**Records shown:**
** BEGIN **
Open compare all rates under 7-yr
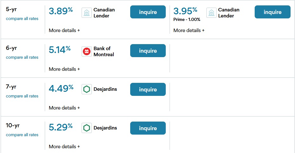This screenshot has height=153, width=295. tap(22, 96)
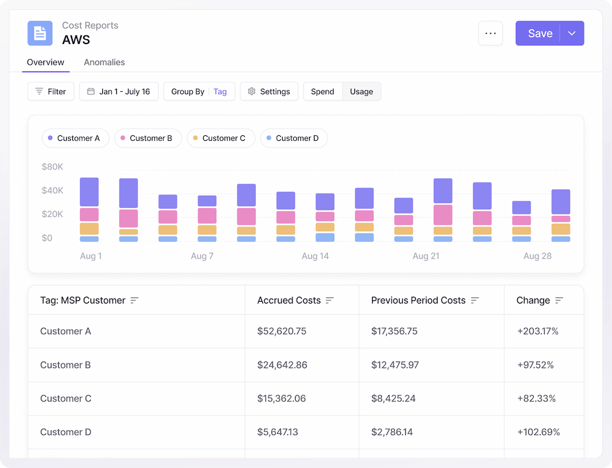
Task: Open the Jan 1 - July 16 date picker
Action: [x=119, y=92]
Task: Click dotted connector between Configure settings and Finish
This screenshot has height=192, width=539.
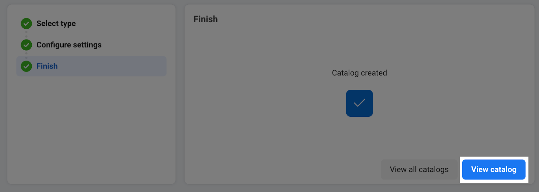Action: tap(26, 55)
** END **
**Exercise task:** Please rewrite all of the material above with "dotted" changed to "dashed" and nothing else altered, leaving out the pictures.

**Solved problem:**
Open compare all rates under 7-yr
This screenshot has height=153, width=295. tap(22, 96)
Task: Open the Jan 1 - July 16 date picker
Action: [x=119, y=92]
Task: Click dashed connector between Configure settings and Finish
This screenshot has height=192, width=539.
Action: tap(26, 55)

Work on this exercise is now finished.